Leave the pictures aside and give back every entry below word for word.

*** Block opens ***

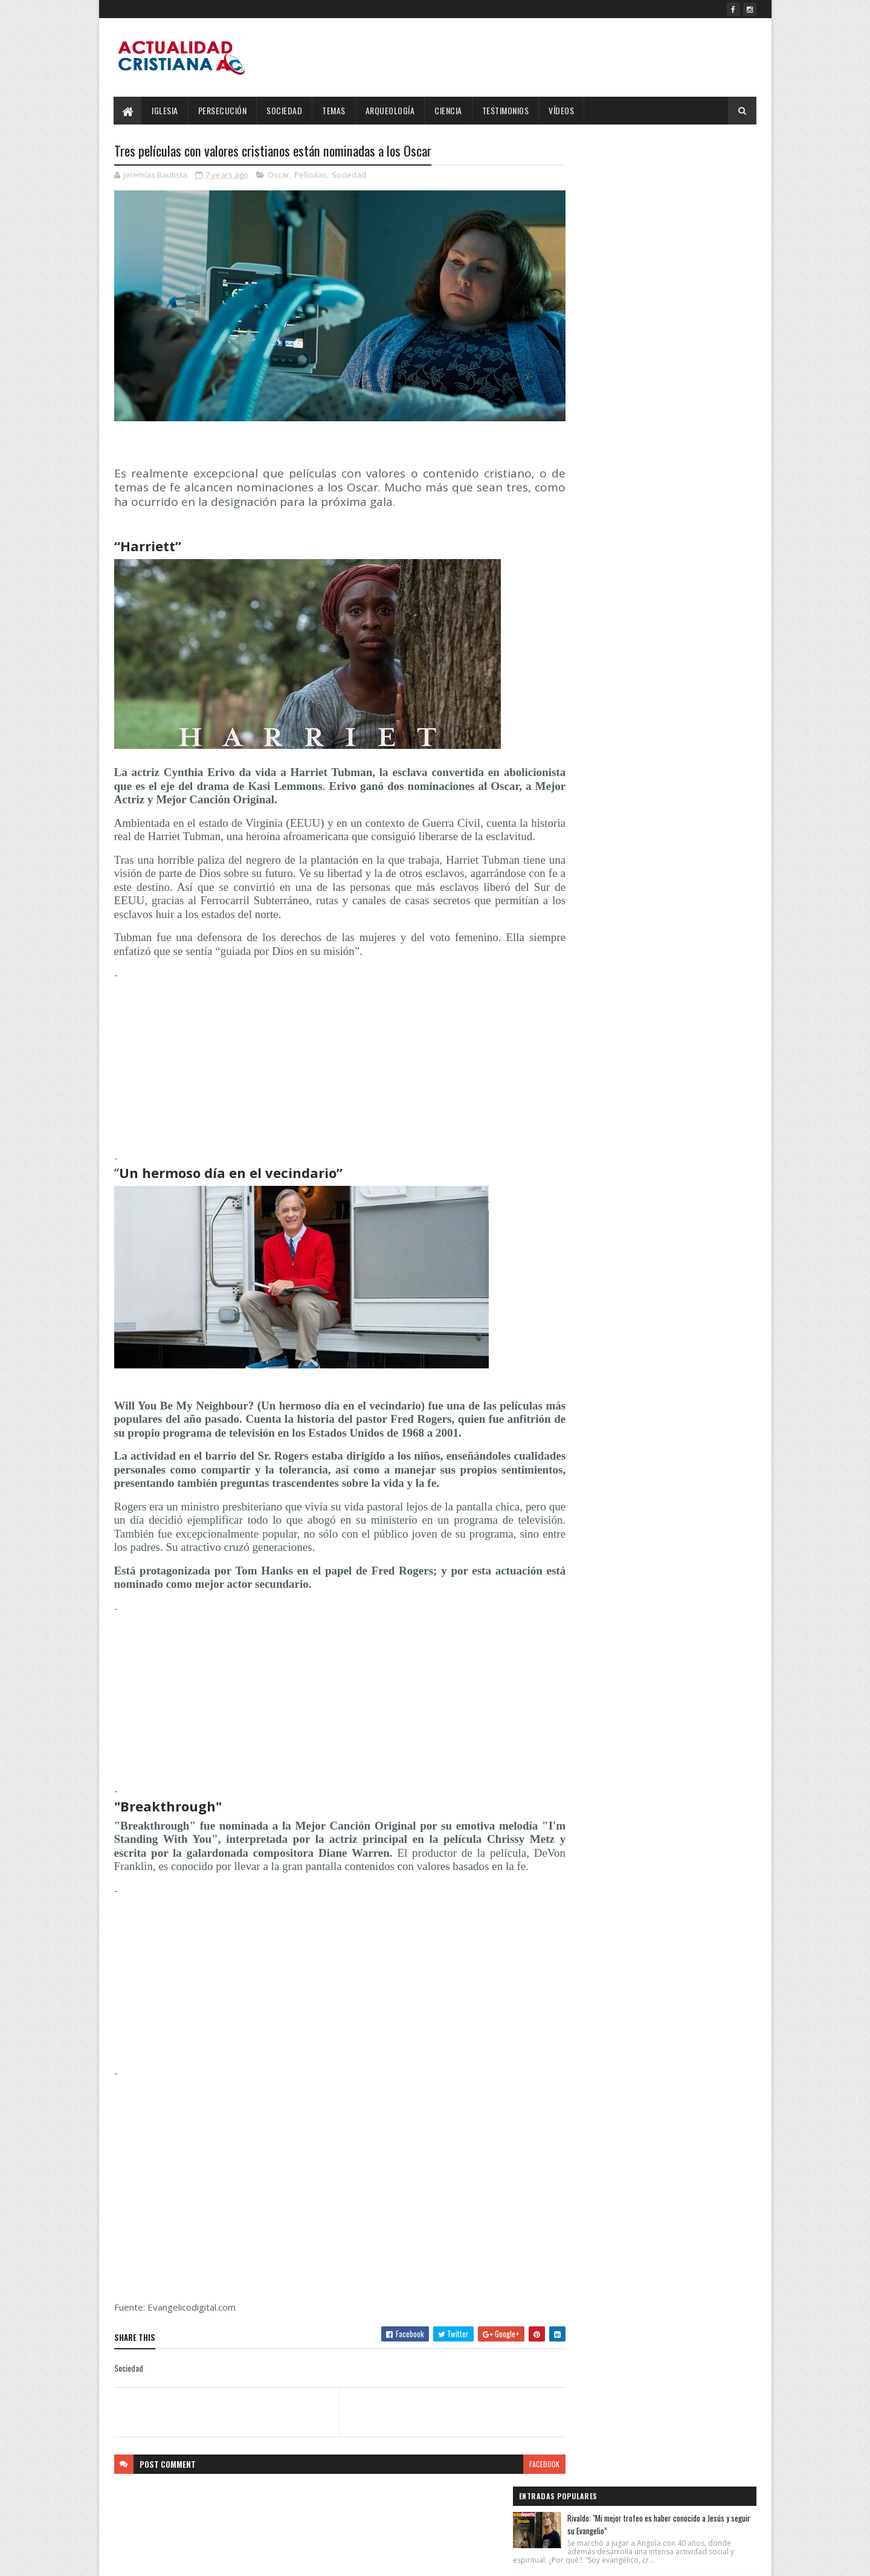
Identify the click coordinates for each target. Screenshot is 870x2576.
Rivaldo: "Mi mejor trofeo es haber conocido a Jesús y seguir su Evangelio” (684, 177)
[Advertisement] (328, 1068)
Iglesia (165, 110)
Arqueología (390, 110)
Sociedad (285, 110)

*** Block closes ***

Answer box
Identify the click coordinates for each target. Screenshot is 870x2576.
Rivaldo: "Mi mejor trofeo es haber conocido a Jesús y seguir su Evangelio” (684, 177)
[Advertisement] (328, 1068)
Iglesia (165, 110)
Arqueología (390, 110)
Sociedad (285, 110)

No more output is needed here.